The shortest element of order 11 I could find (there may exist a shorter one, but I couldn't find it) has length 10: $$ (R\,U\,D'\,F\,L^2)^2 $$ Here are some other interesting elements of order 11. Consider $R\,L'\,F'\,U$, which has order 33, therefore $(R\,L'\,F'\,U)^3$ has order 11. Also consider $R\,U\,F^2\,L^2\,U^2$, which has order 33, therefore $(R\,U\,F^2\,L^2\,U^2)^3$ has order 11.
A fun thing to note about elements of order 11 is that, since 11 is prime and is greater than the number of corners, an element of order 11 must act on only the edges (exactly 11 of them, to be more precise).
An interesting website I found (https://www.jaapsch.net/puzzles/cubic3.htm#p34) has counted the number of elements of every order. It turns out that elements of order 11 are the rarest! (Not counting the identity.) Only about 0.000000103% of elements in the Rubik's Cube Group are of order 11. Compare that to the most common order (60), which accounts for 10.6% of all elements.
Once you know how to permute $3$ edges without changing the orientation, you can make permutations of order $7$ and $11$ easily.
A U-permutation will preserve orientations when applied on four of the faces, say R, U, L, or D, but two edges will change orientation when used on F or B. In the latter case, just re-flip those edges after the U-permutation.

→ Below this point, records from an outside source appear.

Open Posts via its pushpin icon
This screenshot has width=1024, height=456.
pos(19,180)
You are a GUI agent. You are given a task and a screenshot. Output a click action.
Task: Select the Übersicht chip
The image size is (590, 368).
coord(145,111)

Now the above algorithm is just a cyclic permutation of three edges with everything else left untouched. So numbering the edges $1$ to $12$, we can string them together with an overlap of one between each (here I use cycle permutation notation evaluated right to left): $$ (1\,2\,3)(3\,4\,5)(5\,6\,7) = (1\,2\,3\,4\,5\,6\,7) $$ and $$ (1\,2\,3)(3\,4\,5)(5\,6\,7)(7\,8\,9)(9\,10\,11) = (1\,2\,3\,4\,5\,6\,7\,8\,9\,10\,11) $$ I'm (probably) not gonna sit down and convert this to a full algorithm in Rubik's notation, but it's perfectly doable.